One gratitude tugged at me and again the impression was clear: Write out the book title.
Sure, God. Okay. The Love of Learning and Desire for God.
It took me a moment to realize what had just happened, and then I started laughing. Here I was begging God to rekindle my joy in study and in him, and the answer looked back at me from the title of the book. Keep working, your prayer is being answered in the work you are doing.
Ironically, that chapter on monastic theology never made it into the final draft, but it did give me a gift: it taught me about assiduitas.
Assiduitas is the Latin word from which assiduous or assiduity comes. Diligence is a good synonym, except it is more than that. In the monastic context, every labor takes on the shimmer of prayer and every prayer is labor. The daily round of prayers is the opus Dei, the work of God, and the motto of Benedictines is ora et labora, prayer and work. For a monk, prayer is the primary work, but prayer doesn’t stop when one does work tasks–prayer and work are integral to each other. The same goes for assiduitas. It is a prayerful diligence which is used in conjunction with the monastic study of scripture, lectio divina. The monk is attentive, rigorous, and thorough in the study, out of a prayerful response to relationship with God, rather than out of a need to prove oneself astute or perform perfectly.
The idea of assiduitas helped me reframe the often dry, long, and challenging dissertation work as a prayerful offering to God, and the practice continues in cultivating sanctuary at the Cottage. Assiduitas expresses itself in the prayer-full completion of tasks with an eye toward excellence–whether it is winding the vacuum cord back neatly or wiping down a dirty appliance or planning nutritious meals or the welcoming of guests. It expresses itself in finishing challenging projects, reading with attention, or seeing to the on-going maintenance tasks of home-keeping.
It is a good response to procrastination or resentment. Rather than letting procrastination take hold, or the opposite, to resentfully power through, prayerful diligence imagines the doing of the task as the prayer, to be done well in God’s sight and to be done with love.
And while I so often fall short, the goal of any diligence is that deep sigh of relief that a place of sanctuary engenders–welcome, peace, grace, love.
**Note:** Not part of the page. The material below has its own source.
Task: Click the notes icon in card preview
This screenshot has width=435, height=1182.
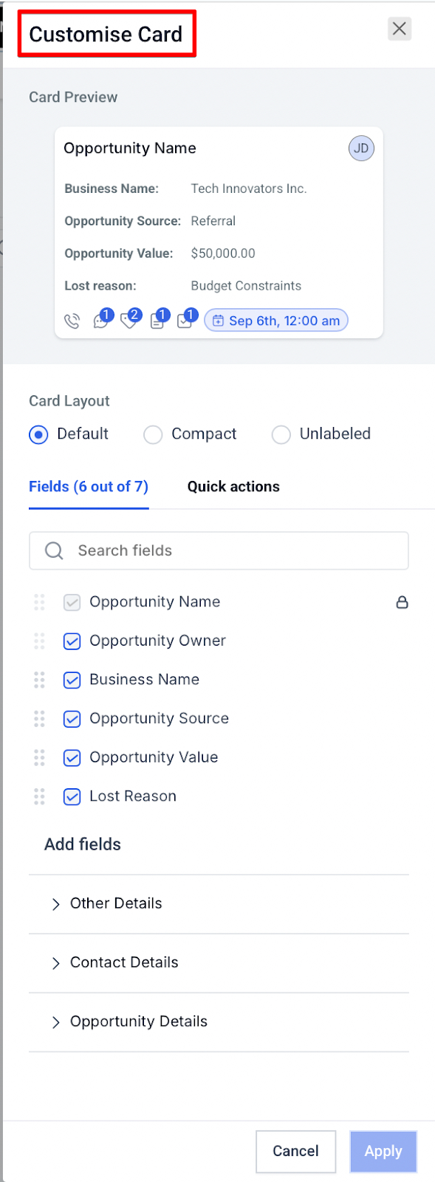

If prayerful diligence entices you as a practice, I encourage you to choose one task, and do it slowly, prayerfully. It could be cleaning off a desk area or changing a bed or sweeping the floor. It could be doing a writing assignment or a project task that is more challenging than joyful, or something that keeps getting put off. How might doing it be reframed as an offering of prayer to God or an offering of love to others?